Items drawn from a data source:

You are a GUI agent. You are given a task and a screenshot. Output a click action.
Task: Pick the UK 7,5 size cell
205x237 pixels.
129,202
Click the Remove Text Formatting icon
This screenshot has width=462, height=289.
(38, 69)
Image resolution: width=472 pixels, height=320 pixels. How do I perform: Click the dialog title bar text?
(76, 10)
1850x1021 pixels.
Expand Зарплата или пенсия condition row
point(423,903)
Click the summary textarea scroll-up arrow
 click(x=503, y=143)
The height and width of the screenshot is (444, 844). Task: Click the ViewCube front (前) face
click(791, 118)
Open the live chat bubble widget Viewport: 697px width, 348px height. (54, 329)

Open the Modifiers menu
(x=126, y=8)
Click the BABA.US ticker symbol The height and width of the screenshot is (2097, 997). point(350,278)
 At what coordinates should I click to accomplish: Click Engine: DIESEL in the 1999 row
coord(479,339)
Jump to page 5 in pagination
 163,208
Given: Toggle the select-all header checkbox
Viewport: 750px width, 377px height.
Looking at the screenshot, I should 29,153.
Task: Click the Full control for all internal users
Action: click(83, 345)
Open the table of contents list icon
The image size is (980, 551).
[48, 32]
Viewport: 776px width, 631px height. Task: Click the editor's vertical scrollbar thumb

The problem: Extract every line of the data above and reproduce each one verbatim.

The answer:
You are a GUI agent. You are given a task and a screenshot. Output a click action.
Task: Pick the UK 7,5 size cell
205x237 pixels.
129,202
Click the Remove Text Formatting icon
This screenshot has width=462, height=289.
(38, 69)
Image resolution: width=472 pixels, height=320 pixels. How do I perform: Click the dialog title bar text?
(76, 10)
1850x1021 pixels.
Expand Зарплата или пенсия condition row
point(423,903)
Click the summary textarea scroll-up arrow
 click(x=503, y=143)
The height and width of the screenshot is (444, 844). Task: Click the ViewCube front (前) face
click(791, 118)
Open the live chat bubble widget Viewport: 697px width, 348px height. (54, 329)

Open the Modifiers menu
(x=126, y=8)
Click the BABA.US ticker symbol The height and width of the screenshot is (2097, 997). point(350,278)
 At what coordinates should I click to accomplish: Click Engine: DIESEL in the 1999 row
coord(479,339)
Jump to page 5 in pagination
 163,208
Given: Toggle the select-all header checkbox
Viewport: 750px width, 377px height.
Looking at the screenshot, I should 29,153.
Task: Click the Full control for all internal users
Action: click(83, 345)
Open the table of contents list icon
The image size is (980, 551).
[48, 32]
Viewport: 776px width, 631px height. Task: Click the editor's vertical scrollbar thumb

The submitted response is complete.